$124,999 awarded to Dr. Christopher Pearson, The Hospital for Sick Children (SickKids), in collaboration with Dr. Ekaterina Rogaeva, University of Toronto.
Mutations in a gene called C9orf72 are the most common genetic cause of ALS. These mutations are unique in that unlike most other ALS-linked genes, where there is often a mistake in a single piece of DNA, C9orf72 mutations involve a section of DNA that is abnormally repeated hundreds or even thousands of times. People with these repeat mutations make less of the normal C9orf72 protein, but also produce more toxic substances in their motor neurons.
Dr. Christopher Pearson is an expert in studying repeat DNA expansions in disease and through his recent work, he has identified a previously unobserved characteristic about the C9orf72 expansion mutation that makes it a potentially druggable target.

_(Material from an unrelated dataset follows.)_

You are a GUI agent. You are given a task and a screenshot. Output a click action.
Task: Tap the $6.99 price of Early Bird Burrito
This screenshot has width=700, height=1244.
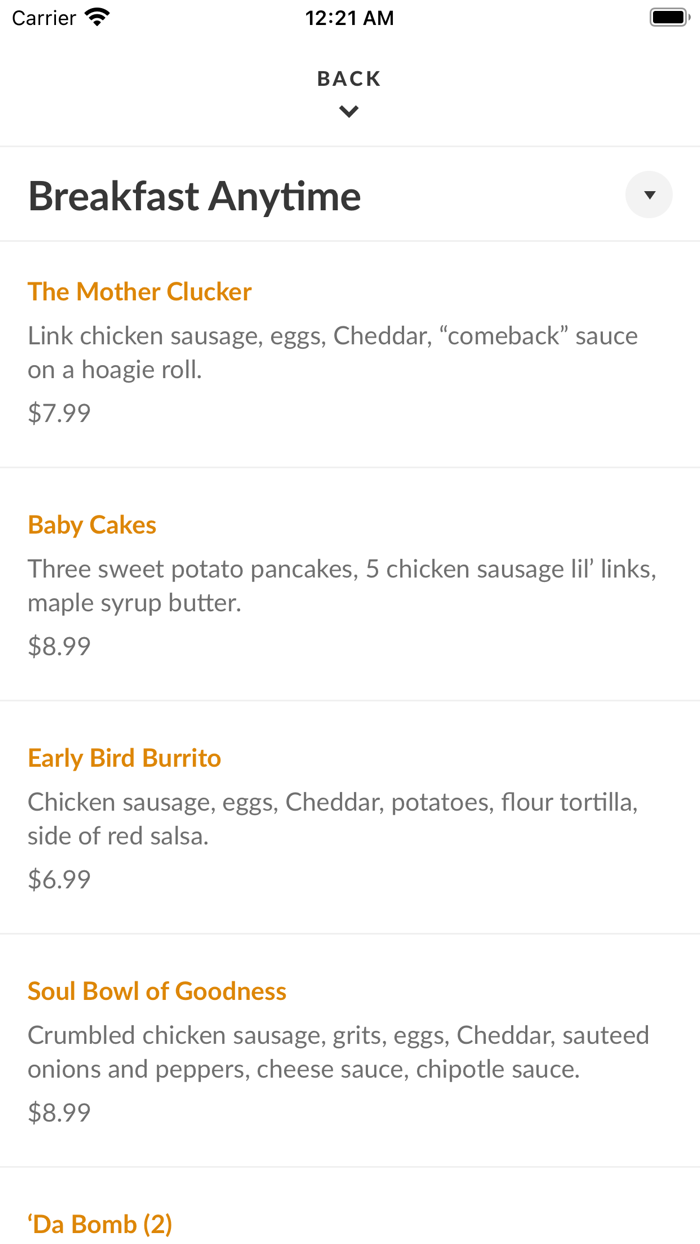(59, 879)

In this study, Dr. Pearson will determine if treating C9orf72 model mice with a compound called fluorodeoxyuridine (FUdR) can cause these repeated DNA sections to shrink back to a less toxic size and restore production of the normal C9orf72 protein. In collaboration with Dr. Ekaterina Rogaeva, an expert in studying a process called DNA called methylation, which can also alter C9orf72 production, the team will examine how this process is affected by FUdR treatment.
The results gained from this project will help researchers to better understand the unique mutations in C9orf72 and provide insight into novel therapeutic avenues to treat this form of the disease. If successful, the researchers would embark on a larger study to confirm the potential for FUdR as a treatment for C9orf72-linked ALS.